Emma Agnew, president of the Craighead County NAACP and a committee member, called the entire process a waste of time.

"They didn't even give us the respect of voting on the ordinance," she said. "They just changed it to what they wanted all along. We never discussed a memorial highway, not even once."

Agnew said the idea of a memorial highway frustrates her because that could have been done on Johnson Avenue, the original street in the name-change discussions. The avenue covers almost 7 miles of U.S. 49 and Arkansas 91.

She said her chapter of the nation's oldest civil-rights organization will request that the ordinance be tabled indefinitely because there is no construction date set for the Commerce Drive extension.

"If this idea goes through, then we would have nothing," she said.

The fight to get a street named after the civil-rights leader has been discouraging, Agnew said.

"When the black community and its supporters request a street named after Dr. King, it's more than a street," she said. "It's about community, pride, honoring the marginalized, knowing our voices are being heard and seeing progress. When a community fails to see that then it fails all the things I mentioned. We see no progress. No sense of community."

Opponents said they don't want to change the name of any Jonesboro street because of the history attached to those names.

"It has been a fairly stressful few weeks," Gary Tate, an advisory committee member, said in a previous interview. "I have been called a racist and a liar by people from all over.
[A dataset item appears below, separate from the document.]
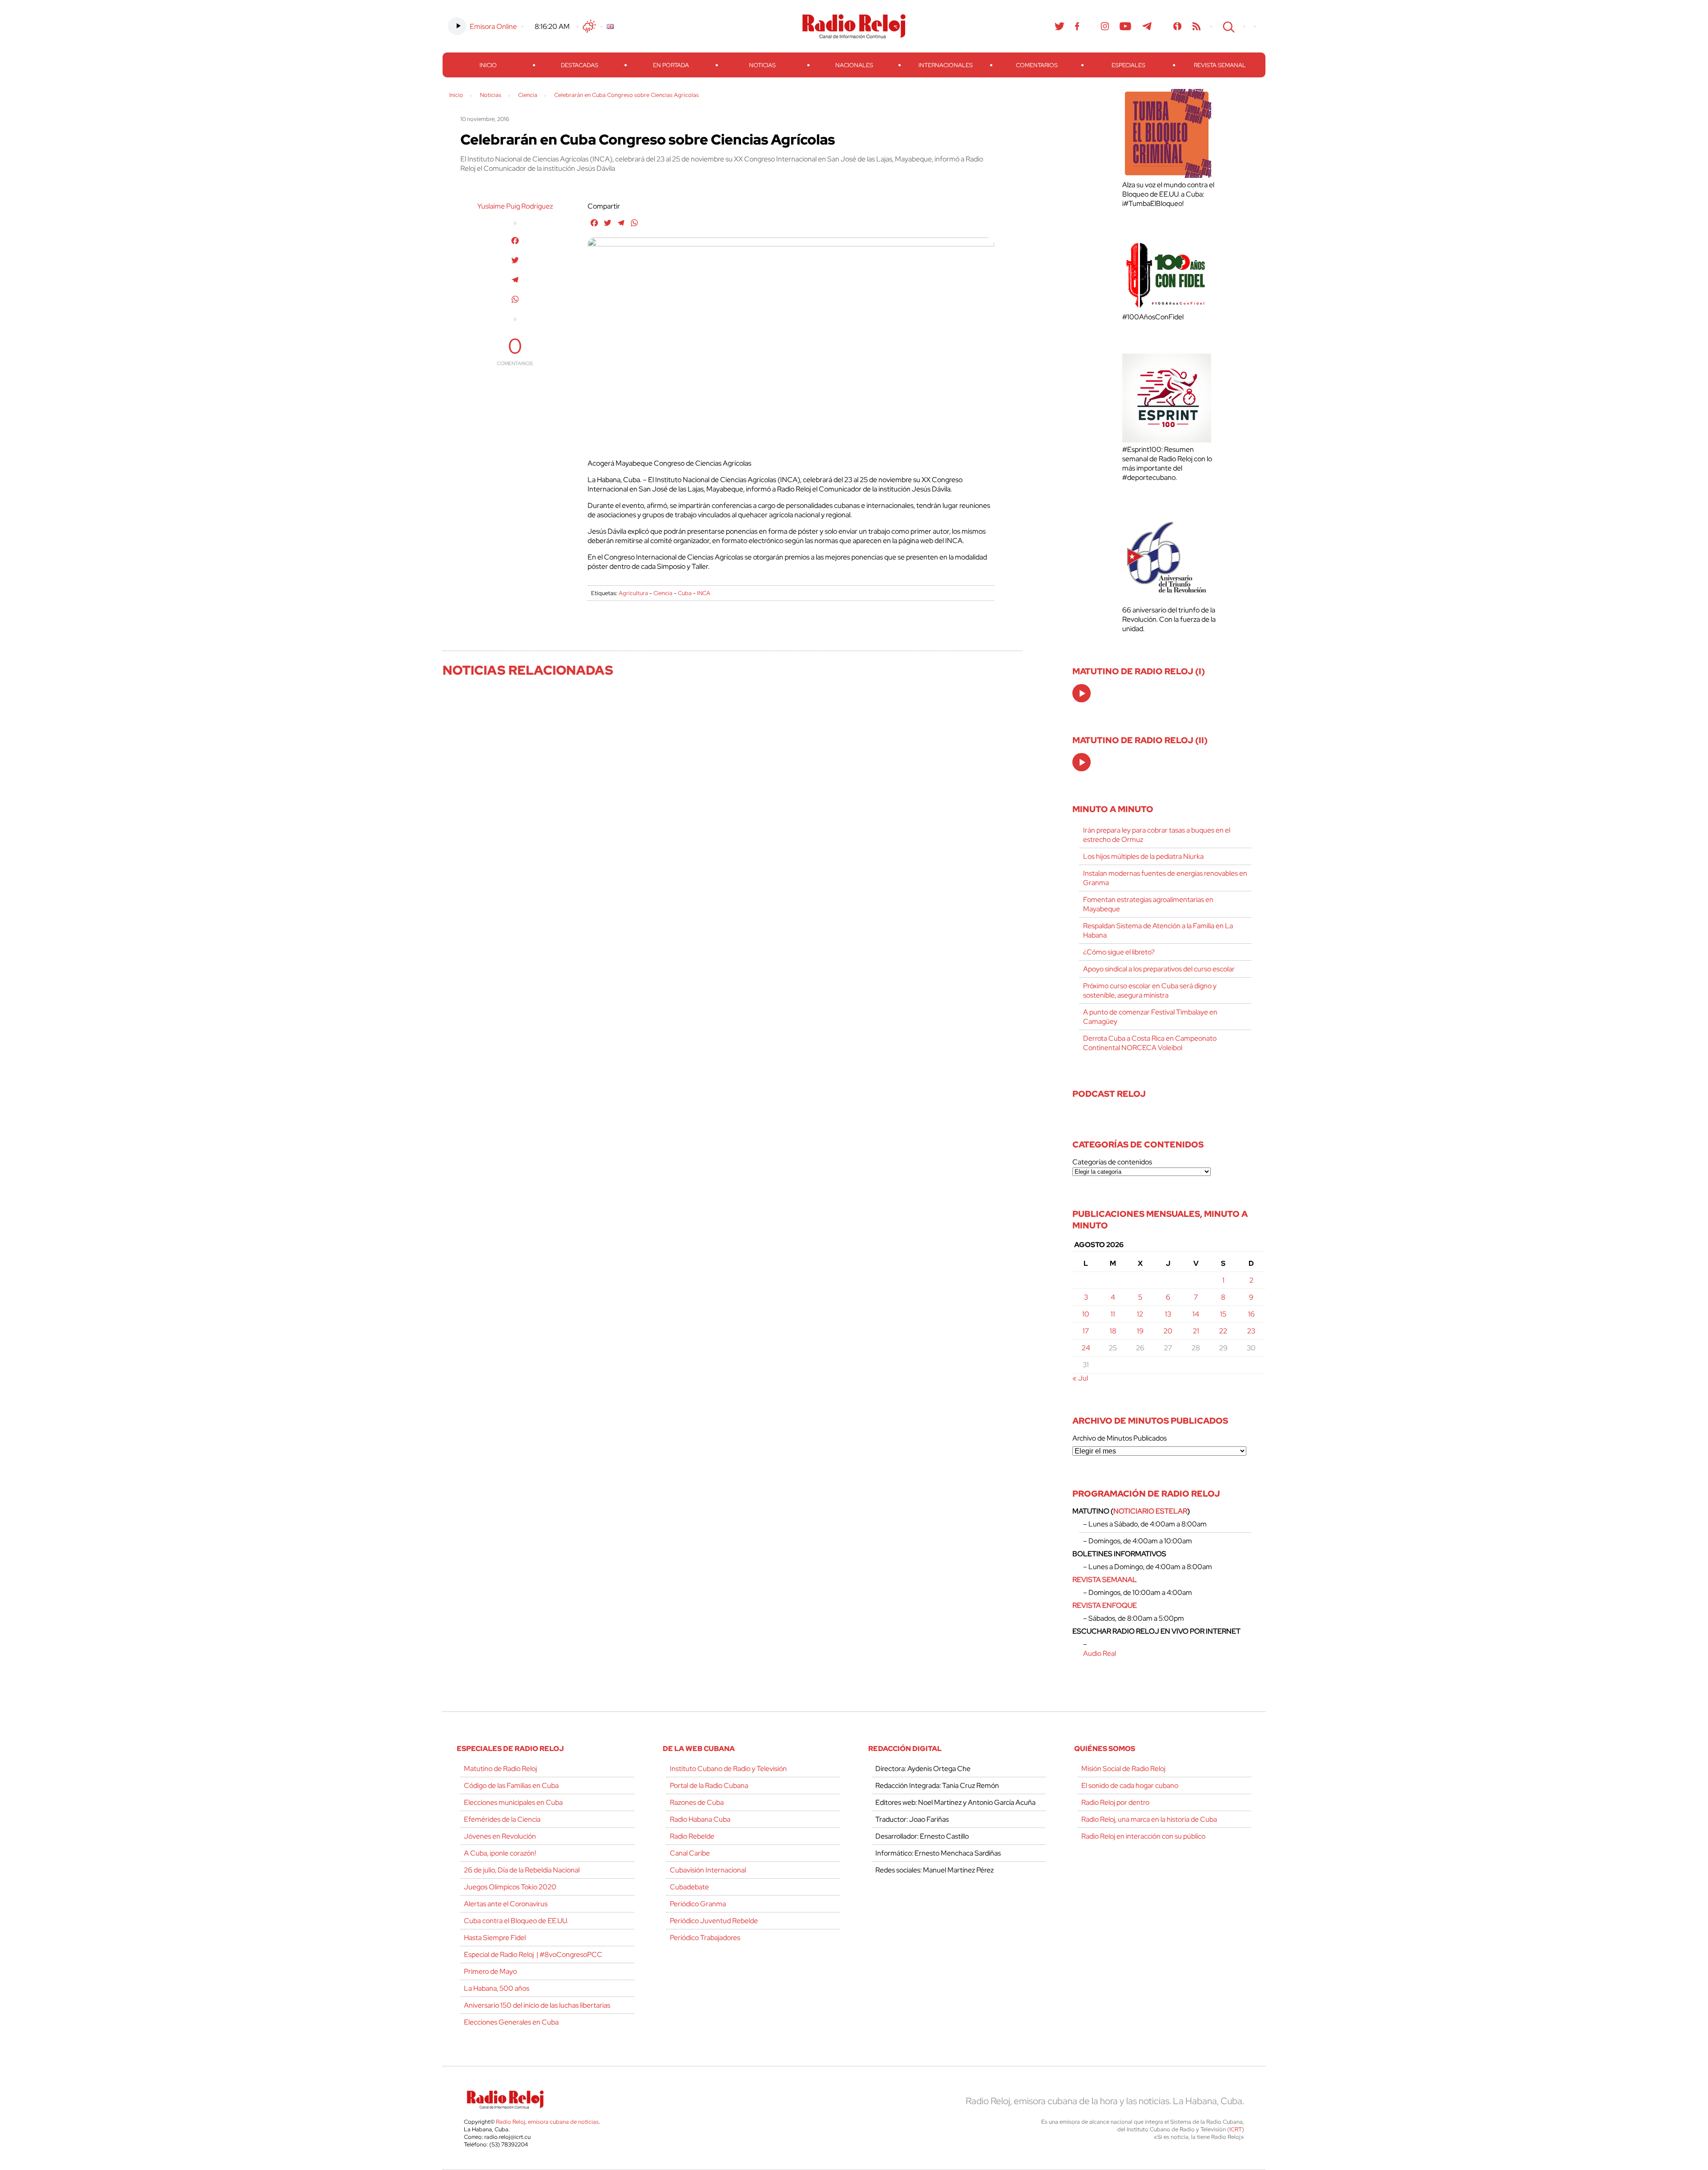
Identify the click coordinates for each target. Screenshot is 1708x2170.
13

They don't know me, though."

Tate said he received calls expressing support on his stance to not rename a street.

Combs said she believes there are deeper issues behind the blowback.

"It's disappointing, and it shows the amount of racism and bigotry that is in this city," she said. "I have been here for years, but I didn't believe it was to this magnitude. There are a lot of people with hard hearts."

The issue will go before the City Council for its second reading Nov. 5, and members will vote on it after a third reading.